Des recherches quelque peu sérieuses dans ce sens, auraient dû démontrer que le genre de tâches qu’on demandait au demandeur d’effectuer étaient inacceptables.

Il ajoute plus loin:

A cause de la nature des nouvelles tâches confiées au demandeur, il était évident que la mutation n’en était pas une.

Dans ces circonstances, le fait d’avoir obtenu une opinion juridique n’était pas suffisant et il conclut que la Guilde a manqué à ses devoirs essentiels et que sa responsabilité est entièrement engagée.

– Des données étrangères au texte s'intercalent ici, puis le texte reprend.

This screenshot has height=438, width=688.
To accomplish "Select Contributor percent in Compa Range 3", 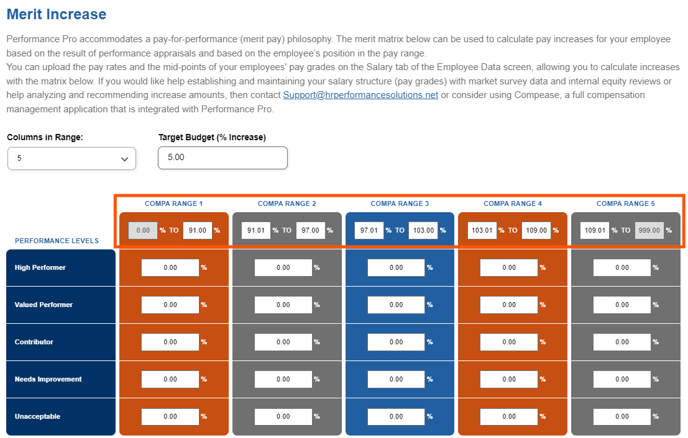I will pos(396,342).
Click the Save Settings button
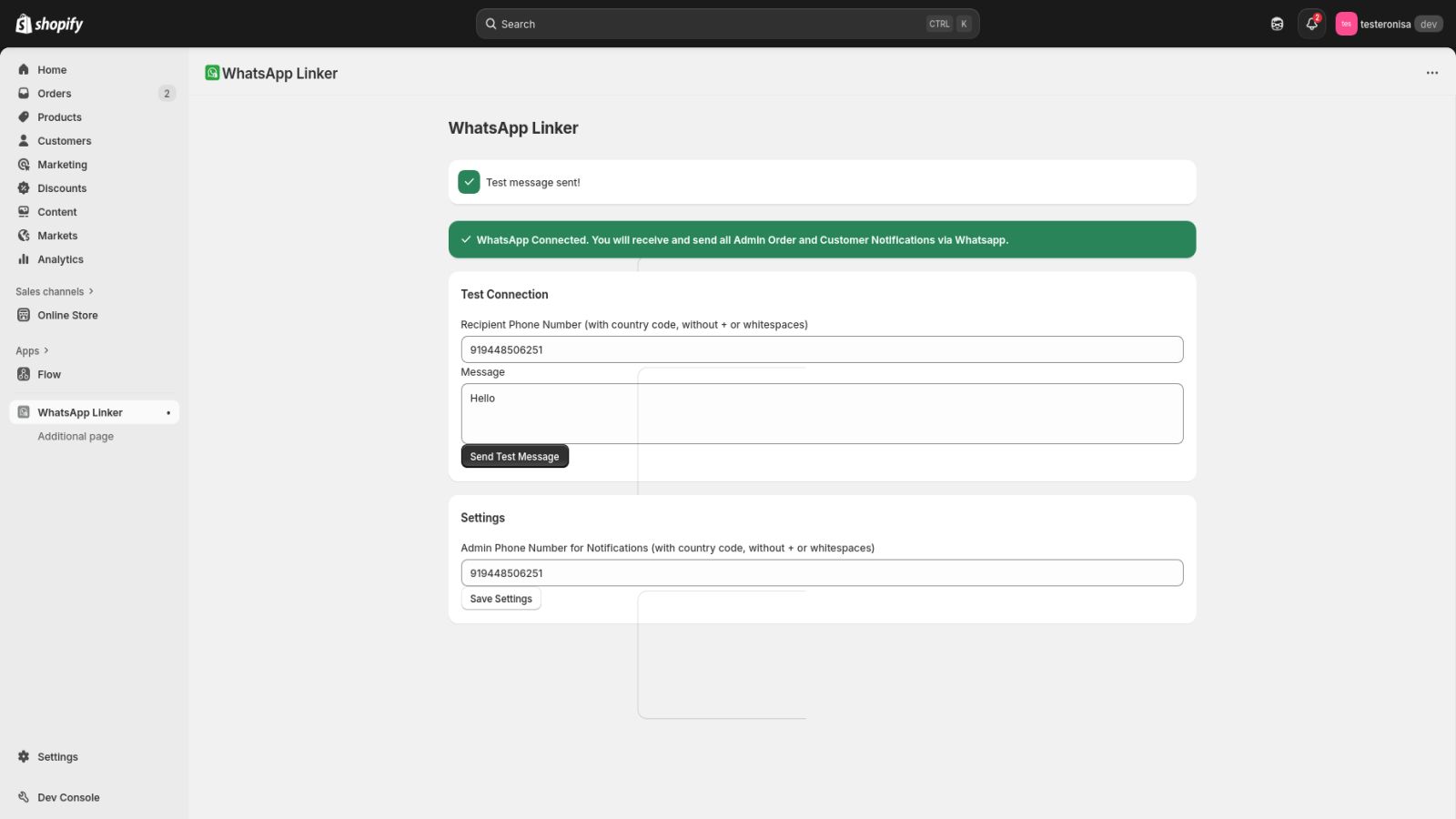This screenshot has width=1456, height=819. tap(500, 599)
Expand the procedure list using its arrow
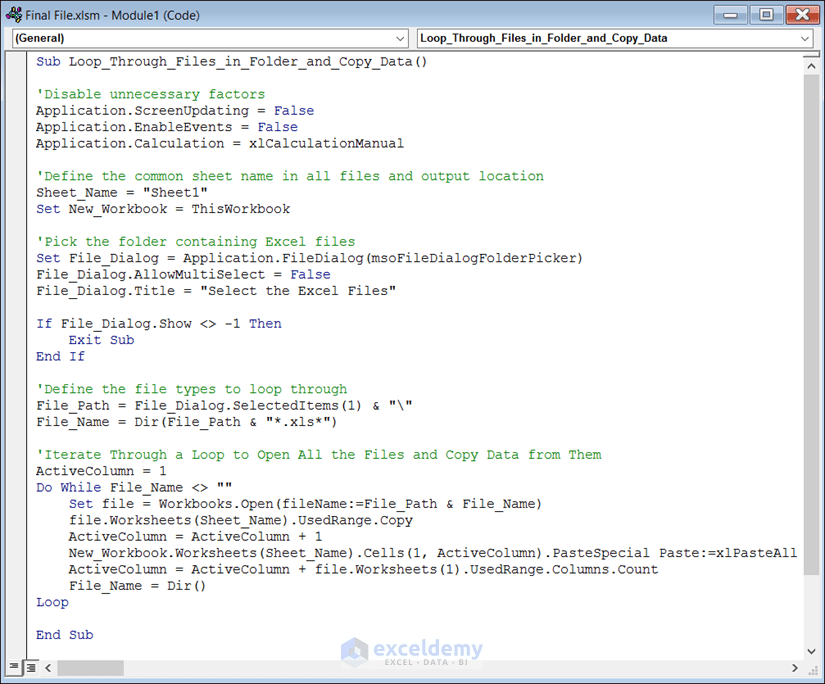 pyautogui.click(x=806, y=38)

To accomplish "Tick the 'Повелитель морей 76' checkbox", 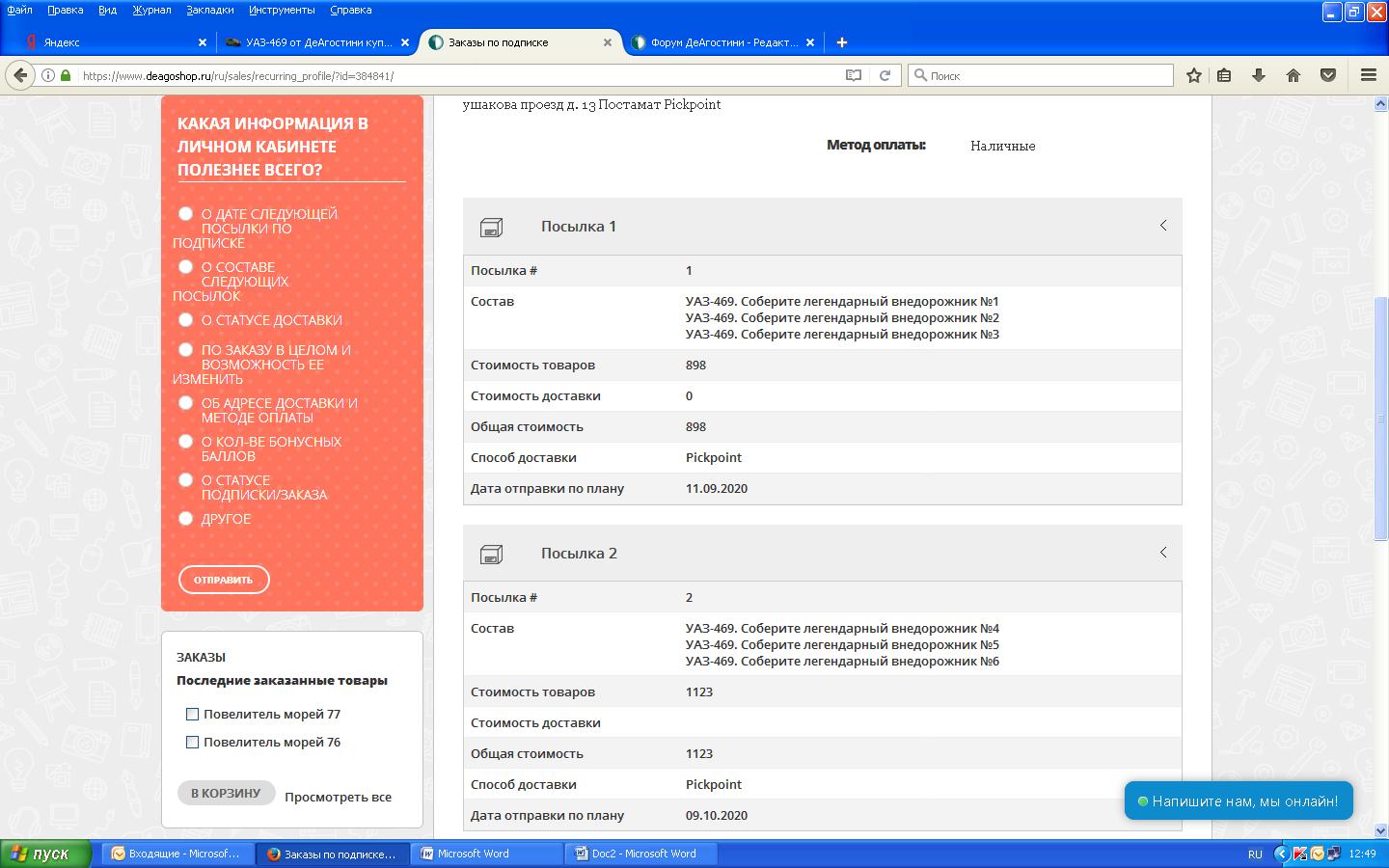I will click(192, 743).
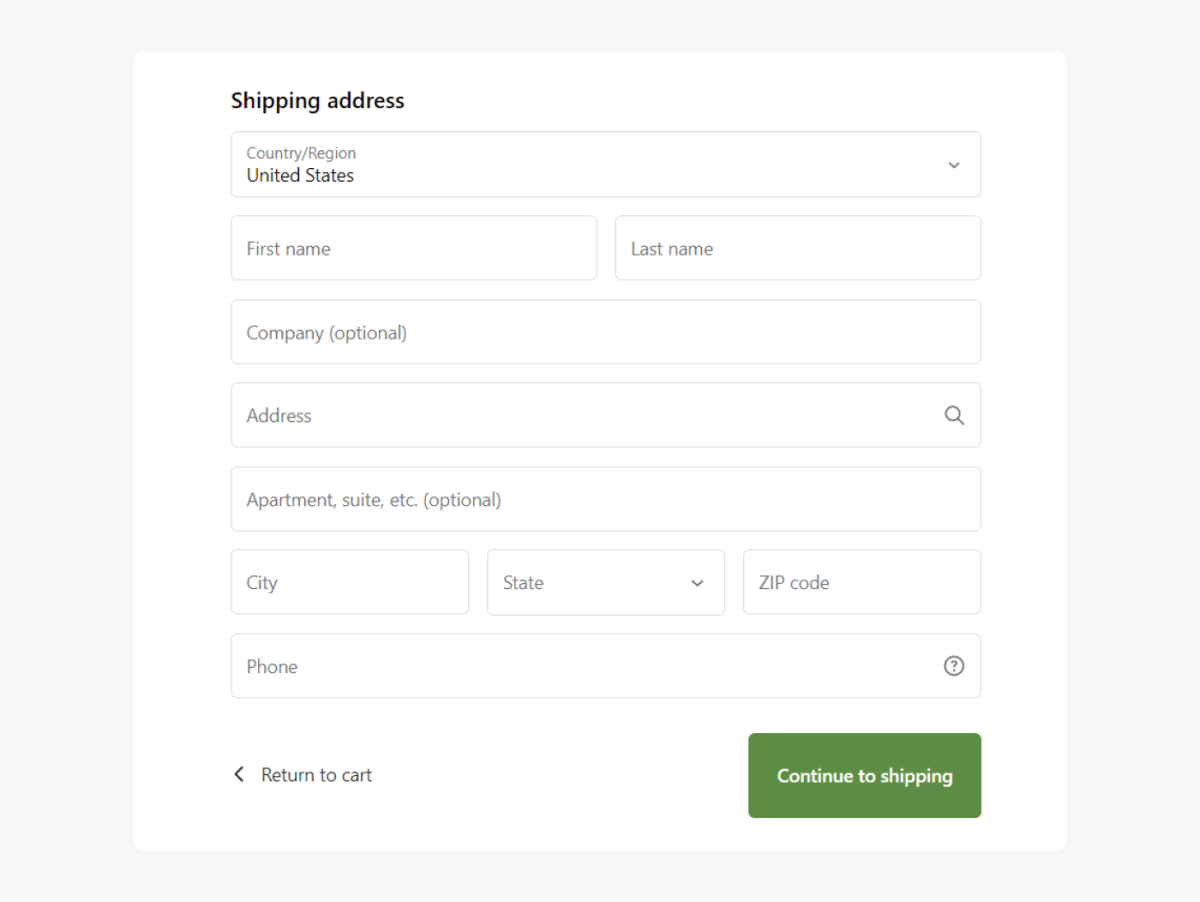Screen dimensions: 1200x902
Task: Click the ZIP code field
Action: click(861, 582)
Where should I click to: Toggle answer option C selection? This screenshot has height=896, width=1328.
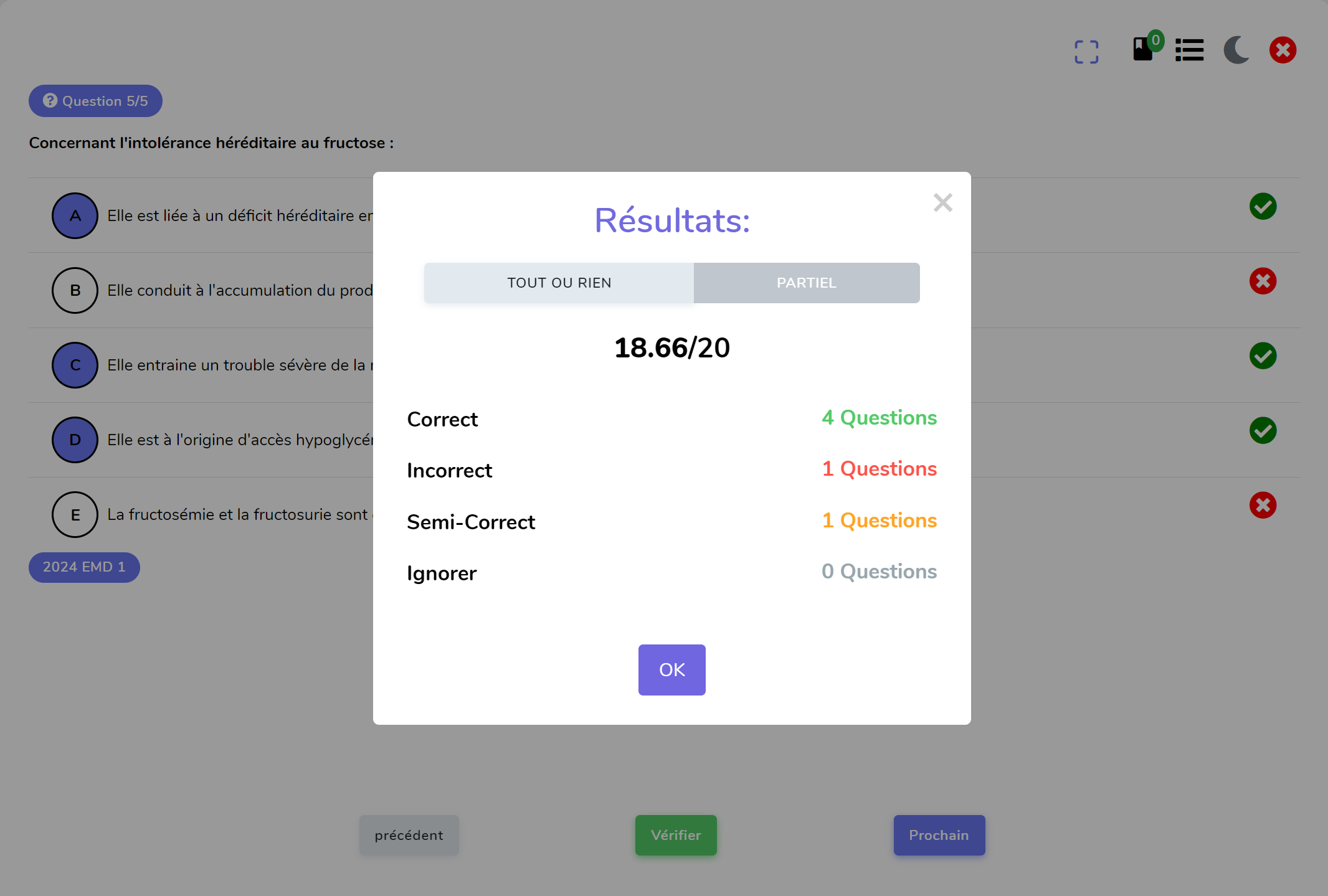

La Cour d’appel est également d’avis que la mutation de l’intimé constituait un congédiement déguisé et par conséquent sujet à arbitrage. Le juge L’Heureux-Dubé écrit, à la p. 445:

Comme je l’ai déjà souligné, mon analyse de la preuve m’amène, en accord avec le premier juge, à conclure que la mutation de Gagnon constituait un véritable congédiement dans les circonstances de l’espèce. Si, en vertu du droit de gérance que lui reconnaît la convention collective, l’A.P.L. avait le pouvoir de muter Gagnon, ce n’est pas ce droit, à mon avis, mais bien le droit de le congédier qu’elle exerçait lorsqu’elle a muté Gagnon.

La Cour d’appel adresse à la Guilde le même reproche que la Cour supérieure, soit de ne pas avoir fait une enquête sur la façon dont on traitait l’intimé Gagnon, qui aurait permis de constater que sa mutation constituait un congédiement déguisé.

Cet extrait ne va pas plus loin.